Saleh spoke after security forces cracked down on activists of the separatist movement in several southern towns that were part of the former South Yemen.
But the Yemeni leader offered to talk to the secessionists about their political demands. Southerners complain of economic and social discrimination at the hands of the northern-controlled government.
“If there are any political demands, they are welcome. Come to dialogue,” he said.
“Now, we are going to form local committees to talk to these forces, if they accept dialogue,” he added, stressing that “real demands” will be welcome.
South Yemen was independent from 1967 until it united with the north in 1990. The south seceded in 1994, sparking a short-lived civil war that ended when the south was overrun by northern troops.
Syria, Israel Eye Nuclear Plants
Mideast rivals Israel and Syria on Tuesday each announced ambitions to develop nuclear energy, with Israel facing the prospect that its plan could bring new attention to its secretive nuclear activities.
The countries laid out their hopes at an international conference in Paris on civilian nuclear energy--which contributes far less to global warming than burning of fossil fuels but still evokes many concerns about long-term safety issues, AP reported.
The announcements raise the prospect that the countries’ nuclear programs could come under the microscope of international inspectors to ensure that they don’t cross the forbidden line into weapons programs. Iran, for example, has come under intense pressure to show its nuclear program is peaceful.
Israeli Infrastructure Minister Uzi Landau said nuclear plants built in Israel will be subject to strict safety and security controls, and even said his country would like to build them in cooperation with scientists and engineers from “our Arab neighbors.”
“Israel has always considered nuclear power to partially replace its dependence on coal,” Landau said.
The program aims to help Israel secure its energy supplies and battle global warming. Israel currently uses coal and natural gas to produce electricity.
The effort by Israel, which has long been suspected to have a secret nuclear weapons program, runs the risk that its nuclear energy program will draw the eyes of the International Atomic Energy Agency (IAEA).
Separately at the conference, Syrian Deputy Foreign Minister Faysal Mekdad his country is looking at “alternative energy sources, including nuclear energy” to meet its growing demands for energy. “The peaceful application of nuclear energy should not be monopolized by the few that own this technology but should be available to all,” Mekdad said, noting Syria’s growing population.
He did not elaborate on specific nuclear plans.
Somalia Welcome US Air Sopport
Somalia’s government would welcome US air support for an expected offensive aimed at retaking control of areas from Al-Qaeda-linked AlShabab rebels, President Sheikh Sharif Ahmed said on Tuesday.

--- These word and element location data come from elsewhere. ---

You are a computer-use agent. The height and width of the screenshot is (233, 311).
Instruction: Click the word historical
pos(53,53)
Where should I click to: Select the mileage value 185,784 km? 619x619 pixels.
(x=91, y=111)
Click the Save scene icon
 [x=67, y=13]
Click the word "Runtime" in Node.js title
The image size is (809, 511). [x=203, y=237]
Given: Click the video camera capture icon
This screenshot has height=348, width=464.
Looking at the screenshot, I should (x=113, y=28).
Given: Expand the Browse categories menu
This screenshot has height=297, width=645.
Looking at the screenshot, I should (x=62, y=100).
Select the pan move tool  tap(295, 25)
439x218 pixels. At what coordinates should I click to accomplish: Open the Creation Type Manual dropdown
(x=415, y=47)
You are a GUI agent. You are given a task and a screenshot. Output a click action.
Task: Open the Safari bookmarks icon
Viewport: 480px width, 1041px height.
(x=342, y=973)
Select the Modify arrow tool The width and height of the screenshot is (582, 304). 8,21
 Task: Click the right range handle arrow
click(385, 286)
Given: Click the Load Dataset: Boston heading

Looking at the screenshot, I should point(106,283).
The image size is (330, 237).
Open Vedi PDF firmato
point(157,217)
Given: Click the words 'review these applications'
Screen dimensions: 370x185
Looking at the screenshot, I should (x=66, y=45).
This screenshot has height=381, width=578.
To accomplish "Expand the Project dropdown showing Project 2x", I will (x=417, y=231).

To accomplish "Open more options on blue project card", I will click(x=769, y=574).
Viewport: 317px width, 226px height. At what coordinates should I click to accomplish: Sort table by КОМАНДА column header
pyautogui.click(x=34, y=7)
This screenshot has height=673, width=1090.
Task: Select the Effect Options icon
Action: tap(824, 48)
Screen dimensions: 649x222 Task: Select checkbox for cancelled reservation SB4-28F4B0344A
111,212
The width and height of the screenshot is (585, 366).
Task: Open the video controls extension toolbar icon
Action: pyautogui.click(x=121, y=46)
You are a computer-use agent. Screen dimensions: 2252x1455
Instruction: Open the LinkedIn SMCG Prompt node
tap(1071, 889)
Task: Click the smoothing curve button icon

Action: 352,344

Speaking on a visit to Britain, Sheikh Sharif added that international aid for reconstruction would be needed to secure any areas gained in the push, expected in coming weeks in a test of attempts to restore stability in the Horn of Africa nation. The New York Times reported on March 5 US forces could get involved by providing airstrikes and Special forces Operations if the offensive succeeded in dislodging Al-Qaeda fighters, Reuters reported.
Asked to comment, Ahmed said: “If the US government provides us with the air support, it will help the situation.”
“If that is true, as written in the New York Times, then we would welcome it,” he told a news conference through an interpreter.
Passport Falsification
Dubai’s police chief on Tuesday accused Israel of “vast falsification” of travel documents, noting that dozens of false passports were uncovered following a Hamas leader’s murder in the emirate.